Anticipating Hawaii’s annual celebration of National Hunting and Fishing Day this weekend, Sept. 17 and 18, Andrew Choy, the coordinator for the Hawaii Hunter Education Program in the DLNR Division of Conservation and Resources Enforcement said, “This is a great family friendly activity that recognizes the many contributions of hunters and anglers to protecting wildlife and aquatic resources across our island chain. All you have to bring is canned food or a couple of bucks (not deer) to contribute to the Hawaii Food Bank and the fun begins.”
For 80 years the Pittman-Robertson Act has imposed a 10.5%-11% federal excise tax on the sale of firearms, handguns, ammunition, archery equipment and accessories. And for 67 years, the Dingell-Johnson Act has imposed a 10% federal excise tax on fishing tackle. Together, that’s resulted in contributions of more than $25 billion dollars toward wildlife restoration projects.
“In Hawaii, our version of National Hunting and Fishing Day is unique, in that it demonstrates that hunters and fishers also care about people,” said DLNR Chair Suzanne Case. “Our hunter education program, sister agencies within DLNR, and more than a dozen shooting and fishing clubs partner with the Hawaii Food Bank on National Hunting and Fishing Day, to help combat hunger in the islands, especially in a time when homelessness is so prevalent” Case added.

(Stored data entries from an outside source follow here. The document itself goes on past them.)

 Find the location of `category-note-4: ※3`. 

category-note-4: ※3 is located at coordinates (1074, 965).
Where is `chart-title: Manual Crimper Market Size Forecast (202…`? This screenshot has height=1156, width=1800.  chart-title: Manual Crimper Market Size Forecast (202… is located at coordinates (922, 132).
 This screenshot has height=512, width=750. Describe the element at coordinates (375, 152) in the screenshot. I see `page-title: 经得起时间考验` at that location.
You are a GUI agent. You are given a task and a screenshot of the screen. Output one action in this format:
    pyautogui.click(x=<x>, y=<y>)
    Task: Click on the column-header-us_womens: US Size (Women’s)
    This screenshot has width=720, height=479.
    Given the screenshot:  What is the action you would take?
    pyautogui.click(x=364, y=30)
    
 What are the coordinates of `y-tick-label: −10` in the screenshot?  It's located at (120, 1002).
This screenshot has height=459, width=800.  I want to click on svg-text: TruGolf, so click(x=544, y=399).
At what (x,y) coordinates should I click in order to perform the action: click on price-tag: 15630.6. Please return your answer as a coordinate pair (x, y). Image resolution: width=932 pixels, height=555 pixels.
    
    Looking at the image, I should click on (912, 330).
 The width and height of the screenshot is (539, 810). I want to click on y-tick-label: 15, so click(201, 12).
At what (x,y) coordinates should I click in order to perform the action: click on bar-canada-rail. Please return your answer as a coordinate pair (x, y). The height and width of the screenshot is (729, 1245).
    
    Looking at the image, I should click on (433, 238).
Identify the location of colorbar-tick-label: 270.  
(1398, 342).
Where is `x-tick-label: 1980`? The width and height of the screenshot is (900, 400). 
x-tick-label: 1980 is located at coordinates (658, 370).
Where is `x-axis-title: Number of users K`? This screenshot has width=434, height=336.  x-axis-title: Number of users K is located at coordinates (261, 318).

For every can of food or dollar that participants donate to the Hawaii Food Bank, they will receive one activity coupon to participate in a fun and educational activity during hunting and fishing day. These include: trap shooting, .22 rifle and handgun, high power rifles, cowboy and single action shooting, muzzleloading, archery and fish casting contests. There will be additional free displays and demonstrations at this year’s event, Sept. 17 & 18 from 10 a.m. to 4 p.m., at the Koko Head Shooting Complex, 8102 Kalanianaole Highway.
Firearms are supplied by participating shooting clubs. No personal firearms are allowed at National Hunting and Fishing Day sponsored activities.